Before entering St. Mungo's, Teddy used his metamorphmagus powers, inherited from his mother, to disguise his face. It was something that Harry had insisted upon when Teddy had visited during the full moon. As he walked down the bustling hallways, the healers gave him as little attention as they had back then. The old patterns gave Teddy a not-completely-unpleasant nostalgia for when he had first become a werewolf.

When he started to show signs of potential werewolfism at Hogwarts, Harry had pulled Teddy out of school every full moon. Given the prejudice Teddy's father had suffered, Harry had been almost paranoid about the precautions to hide Teddy's werewolfism when it finally did appear. In order to hide the secret from everyone, Harry had stowed Teddy somewhere where no one would think to look: in an already occupied hospital room.

That room was conveniently placed at the very end of a hallway, away from the other patients. It was in a part of the hospital that rarely had visitors and today was no exception. As he walked, the bustle around Teddy thinned until the only distinctive sound was the scuff of his own shoes.

The silence had the unfortunate side effect of reminding him of the patient's room he was about to enter. It was always silent there.
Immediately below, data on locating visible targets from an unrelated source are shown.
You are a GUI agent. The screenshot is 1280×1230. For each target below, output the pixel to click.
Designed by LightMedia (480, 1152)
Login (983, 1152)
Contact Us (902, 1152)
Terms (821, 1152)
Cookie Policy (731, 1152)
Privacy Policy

The patient was in a perpetual magical coma and had no need for the healers to come and go with any frequency. On the days around the full moon, Harry had forbidden anyone to enter her room. Since he paid for her care out of his own pocket, no one had bothered to argue. Between that and the wards up to trap sound, it had always been almost deathly silent when Teddy had visited.

At the patient's door he paused, taking in a deep breath to prepare himself. Because he was on the pre-approved visitor list, the magical wards allowed him entrance without needing to alert a healer. Those same wards would warn him if any of the healers were to come to the room. He would have warning enough to pull on his disguise again; so, with some relief, Teddy allowed his features to return to normal.

Still, the little relief that gave him was eclipsed by the uneasiness of entering a room straight out of his room looked just as it had back when he had regularly visited. The only difference was that it was full of sunlight rather than the cool moonlight it had been bathed in within his dreams.